§ **Goal 1**
In the records, from the line with "Click the New" through the end of the records, swap "toolbar" for "tool strip" and give those lines again with everything else unchanged.

I've been having my hair cut by the same lady for the last 3 years. She works from home, is Sassoon trained, doesn't charge as much as a salon and clearly knows her stuff. However, she's quite intimidating and I find I'm dreading going to see her. I've asked several times for her to cut my hair in a particular way and she makes it clear that she disapproves. She's always telling me what I should and shouldn't do healthwise and in my personal life (DH is disabled through spinal stenosis, can't walk and I'm his carer). She'll say things like "make him do it, he needs to learn that you're not his slave". I'd love to try someone else but I know she'll be offended. How can I manage this?

Melanie61 Tue 25-Jun-19 13:43:46

My daughter is a hairdresser and has been for quite a few years.

I think you’ll find that hairdressers in general don’t really think a great deal about whether you change to another hairdresser or not. They are used to clients coming and going and probably wouldn’t even miss you unless they saw you again and thought that they have not seen you for awhile.

My daughter would have no hard feelings about losing a client unless of course the client had complained and wasn’t happy, and she hadn’t been able to please the client,that would upset her.

Clients come and go,that is the very nature of the business.

Tillybelle Tue 25-Jun-19 13:44:35

Calendargirl.
Just realised that my comment: "I think you are very sensitive..." sounds critical!! It's meant to say that I think you are thoughtful and kind to realise and point out how hard it is to deal with the Hair Dresser standing there with her Appointment Book! I do hope you didn't think I was being horrible to you! The opposite! You are very thoughtful!

§ **Input records**
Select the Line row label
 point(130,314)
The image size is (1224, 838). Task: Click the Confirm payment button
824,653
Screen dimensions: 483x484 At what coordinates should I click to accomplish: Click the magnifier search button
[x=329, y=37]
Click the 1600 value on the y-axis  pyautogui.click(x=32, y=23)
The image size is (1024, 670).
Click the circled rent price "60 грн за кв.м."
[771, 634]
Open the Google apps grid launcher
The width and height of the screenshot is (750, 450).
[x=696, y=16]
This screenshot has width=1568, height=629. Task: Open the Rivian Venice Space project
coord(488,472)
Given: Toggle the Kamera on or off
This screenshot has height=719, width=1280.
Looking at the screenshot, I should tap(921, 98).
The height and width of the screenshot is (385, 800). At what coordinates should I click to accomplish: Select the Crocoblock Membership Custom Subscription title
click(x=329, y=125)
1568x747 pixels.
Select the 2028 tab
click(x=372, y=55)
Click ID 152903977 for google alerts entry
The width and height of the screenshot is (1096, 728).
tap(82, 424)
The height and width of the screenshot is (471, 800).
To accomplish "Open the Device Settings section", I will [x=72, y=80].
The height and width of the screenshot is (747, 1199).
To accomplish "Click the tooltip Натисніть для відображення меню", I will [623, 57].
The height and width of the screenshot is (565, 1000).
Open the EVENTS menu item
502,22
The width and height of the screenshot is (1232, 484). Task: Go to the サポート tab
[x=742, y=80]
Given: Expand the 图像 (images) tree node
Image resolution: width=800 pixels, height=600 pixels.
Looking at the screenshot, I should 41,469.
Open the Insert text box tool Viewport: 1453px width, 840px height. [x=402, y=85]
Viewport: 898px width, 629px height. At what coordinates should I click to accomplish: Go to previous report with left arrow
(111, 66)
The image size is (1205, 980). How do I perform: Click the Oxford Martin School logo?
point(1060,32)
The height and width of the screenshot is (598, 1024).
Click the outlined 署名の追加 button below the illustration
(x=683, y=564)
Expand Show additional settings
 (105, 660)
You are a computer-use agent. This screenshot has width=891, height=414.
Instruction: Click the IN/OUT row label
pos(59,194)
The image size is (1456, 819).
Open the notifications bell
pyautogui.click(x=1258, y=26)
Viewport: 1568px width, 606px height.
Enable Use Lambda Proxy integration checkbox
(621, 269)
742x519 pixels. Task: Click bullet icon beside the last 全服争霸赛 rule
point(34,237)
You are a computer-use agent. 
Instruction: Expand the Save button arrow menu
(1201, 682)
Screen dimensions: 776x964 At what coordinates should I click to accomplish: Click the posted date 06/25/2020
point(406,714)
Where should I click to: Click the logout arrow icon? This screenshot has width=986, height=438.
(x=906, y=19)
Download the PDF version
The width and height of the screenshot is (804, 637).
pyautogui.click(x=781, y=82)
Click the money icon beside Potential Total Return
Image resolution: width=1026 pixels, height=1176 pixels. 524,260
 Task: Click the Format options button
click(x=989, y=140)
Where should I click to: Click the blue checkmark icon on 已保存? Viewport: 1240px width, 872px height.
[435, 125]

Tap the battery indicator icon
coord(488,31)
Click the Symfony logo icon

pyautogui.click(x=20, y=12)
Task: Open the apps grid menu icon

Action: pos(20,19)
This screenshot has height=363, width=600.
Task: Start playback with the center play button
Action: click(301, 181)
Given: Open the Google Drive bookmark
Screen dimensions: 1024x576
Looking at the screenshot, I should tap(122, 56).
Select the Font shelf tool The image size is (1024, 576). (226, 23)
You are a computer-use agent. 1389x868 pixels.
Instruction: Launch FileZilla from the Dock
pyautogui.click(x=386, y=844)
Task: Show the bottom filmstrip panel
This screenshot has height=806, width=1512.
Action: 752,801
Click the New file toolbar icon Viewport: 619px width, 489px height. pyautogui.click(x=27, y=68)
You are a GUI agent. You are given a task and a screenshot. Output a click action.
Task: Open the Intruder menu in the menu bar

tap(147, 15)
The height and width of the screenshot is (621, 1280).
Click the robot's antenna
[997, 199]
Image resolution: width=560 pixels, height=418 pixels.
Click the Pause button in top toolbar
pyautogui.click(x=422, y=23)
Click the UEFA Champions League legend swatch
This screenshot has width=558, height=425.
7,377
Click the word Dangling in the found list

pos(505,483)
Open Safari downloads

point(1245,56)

§ **Goal 2**
Answer these questions about the hairdresser discussion:
(a) For how long has the first poster been having her hair cut by the same lady?
(b) What is the occupation of Melanie61's daughter?
(c) To whom is Tillybelle's comment addressed?

§ **Exercise result 1**
Click the New file tool strip icon Viewport: 619px width, 489px height. pyautogui.click(x=27, y=68)
You are a GUI agent. You are given a task and a screenshot. Output a click action.
Task: Open the Intruder menu in the menu bar

tap(147, 15)
The height and width of the screenshot is (621, 1280).
Click the robot's antenna
[997, 199]
Image resolution: width=560 pixels, height=418 pixels.
Click the Pause button in top tool strip
pyautogui.click(x=422, y=23)
Click the UEFA Champions League legend swatch
This screenshot has width=558, height=425.
7,377
Click the word Dangling in the found list

pos(505,483)
Open Safari downloads

point(1245,56)

§ **Exercise result 2**
(a) For the last 3 years.
(b) She is a hairdresser.
(c) Calendargirl.